Tabib shook his head. “You Habbers are even more naive than I thought. You saw Commander Lawrence. I am certain that he was capable of killing everyone in Lincoln if that would have served his purpose.”

“Maybe he wasn't the only one,” Mahala said. “Maybe there are others.”

“There may well be,” Tabib said, “and if so, we now have a means of ferreting them out Those who were opposed to the new era had the choice of abiding by the will of the Council of Mukhtars without complaint or of resigning their positions and having no further role in public life and political matters. Both I and the Guardian Commander in Chief were bound to respect those who chose to resign. We might have taken steps to see if they had knowledge of others in the ranks who might be disloyal, but such interrogations would have set a bad example and damaged morale. Our quarrel was not with those who were open in their disagreement with us and who had honorably resigned their posts, but with those who might be secretly preparing to defy us. Now they have acted against us, and so we are free to regard them as criminals, to use any means of interrogation necessary to find out if they have other accomplices.” His mouth twisted into what seemed a mockery of a smile. “I can assure you that the death of your grandfather will be avenged by the torments his murderer is likely to suffer during such questioning.”

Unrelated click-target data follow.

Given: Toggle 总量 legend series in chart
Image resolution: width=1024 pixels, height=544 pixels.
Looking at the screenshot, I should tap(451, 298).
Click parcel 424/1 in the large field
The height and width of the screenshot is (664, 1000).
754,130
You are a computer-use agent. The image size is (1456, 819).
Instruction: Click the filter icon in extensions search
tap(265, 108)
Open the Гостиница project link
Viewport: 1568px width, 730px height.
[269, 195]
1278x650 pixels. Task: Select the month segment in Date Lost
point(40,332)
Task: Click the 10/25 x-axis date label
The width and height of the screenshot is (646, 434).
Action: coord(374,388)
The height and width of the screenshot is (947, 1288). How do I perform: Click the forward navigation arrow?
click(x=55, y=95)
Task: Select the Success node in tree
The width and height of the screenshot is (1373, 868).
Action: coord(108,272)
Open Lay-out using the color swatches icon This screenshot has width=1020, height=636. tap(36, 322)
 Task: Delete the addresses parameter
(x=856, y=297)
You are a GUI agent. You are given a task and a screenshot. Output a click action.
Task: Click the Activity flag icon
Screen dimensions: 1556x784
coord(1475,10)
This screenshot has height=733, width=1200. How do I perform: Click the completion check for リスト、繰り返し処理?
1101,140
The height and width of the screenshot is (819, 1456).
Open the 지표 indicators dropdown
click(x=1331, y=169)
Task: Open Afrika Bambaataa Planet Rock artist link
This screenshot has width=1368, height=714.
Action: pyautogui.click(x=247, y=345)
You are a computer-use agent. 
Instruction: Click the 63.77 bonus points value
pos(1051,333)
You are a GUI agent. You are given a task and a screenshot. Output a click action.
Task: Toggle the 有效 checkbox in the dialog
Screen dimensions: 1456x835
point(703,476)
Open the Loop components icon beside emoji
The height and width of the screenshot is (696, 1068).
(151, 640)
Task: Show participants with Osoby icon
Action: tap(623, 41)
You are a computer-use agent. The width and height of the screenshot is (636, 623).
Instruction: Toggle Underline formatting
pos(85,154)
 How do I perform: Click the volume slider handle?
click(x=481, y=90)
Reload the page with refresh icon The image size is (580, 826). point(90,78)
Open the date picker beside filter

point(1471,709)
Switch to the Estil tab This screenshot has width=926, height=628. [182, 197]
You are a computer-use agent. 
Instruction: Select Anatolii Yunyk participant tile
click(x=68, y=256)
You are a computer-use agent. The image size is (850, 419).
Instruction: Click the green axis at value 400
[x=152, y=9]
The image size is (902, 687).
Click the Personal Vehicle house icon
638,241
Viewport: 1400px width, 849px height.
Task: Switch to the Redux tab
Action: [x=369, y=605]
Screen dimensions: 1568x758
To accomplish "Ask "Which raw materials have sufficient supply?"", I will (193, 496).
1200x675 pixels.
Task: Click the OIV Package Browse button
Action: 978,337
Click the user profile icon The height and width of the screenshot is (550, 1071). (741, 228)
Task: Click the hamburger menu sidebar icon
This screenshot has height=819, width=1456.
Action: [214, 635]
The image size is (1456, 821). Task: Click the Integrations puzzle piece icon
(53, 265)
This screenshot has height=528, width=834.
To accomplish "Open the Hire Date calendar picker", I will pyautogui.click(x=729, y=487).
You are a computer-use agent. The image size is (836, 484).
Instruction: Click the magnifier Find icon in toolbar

“Commander Lawrence may not be the only one plotting against you in secret,” Benzi said.

“I sincerely doubt that he is,” Tabib replied.

“He may have no knowledge of others who might be your enemies,” Benzi said.

“Our enemies, Benzi Liangharad. We are in this together, you and I. Commander Lawrence will serve as a useful example in any case. Others may be induced to bow out of our public affairs and to seek retirement.”

Mahala moved closer to Benzi, suddenly wishing that she had never come to this place.

“I know what you are thinking, child,” the Mukhtar continued, “that I am ruthless and cruel and a relic of a violent past. That is true, I suppose, but my ruthlessness is being used in the service of the new era—or so I tell myself. You are thinking that you should never have come here. Be thankful that you have. You have had a demonstration of what we are hoping to escape as we struggle to become something better.”

 

24

Mahala Liangharad:

Excerpts from Journal Entries

June 14, 657:

All of the delegates to the Lincoln Conference, as this gathering is now being called, have been asked to keep records of our thoughts and experiences. Mukhtar Tabib al-Tahir has said that we're free either to keep an oral record or to write our observations down and to use whatever languages come most easily to us. He has also urged us to be completely honest, since only certain scholars will have access to our journals in the near future, and to be mindful of the fact that our words may be an important part of the historical record. Other than that, he hasn't offered any guidance at all.

Over two weeks have passed since I arrived in Lincoln, and our first official meeting is tomorrow. We're still getting past the horror of these past days. Mukhtar Tabib (and presumably the rest of the Council of Mukhtars, although it is increasingly obvious that he has the power to speak for all of them) decided that my grandfather Malik Haddad should be buried in Damascus, with all honor, immediately after Lincoln was secured. Naturally that meant that Mukhtar Tabib had to be present for the funeral, as did Administrator Masud, since he is a kinsman of Malik's. A man who was once a Linker on Earth, and then a Cytherian settler, and after that a Habber—the Mukhtars could hardly have found a better martyr to the new era. There must have been thousands outside the mosque, and thousands more in the procession when Malik's body was carried to the graveyard.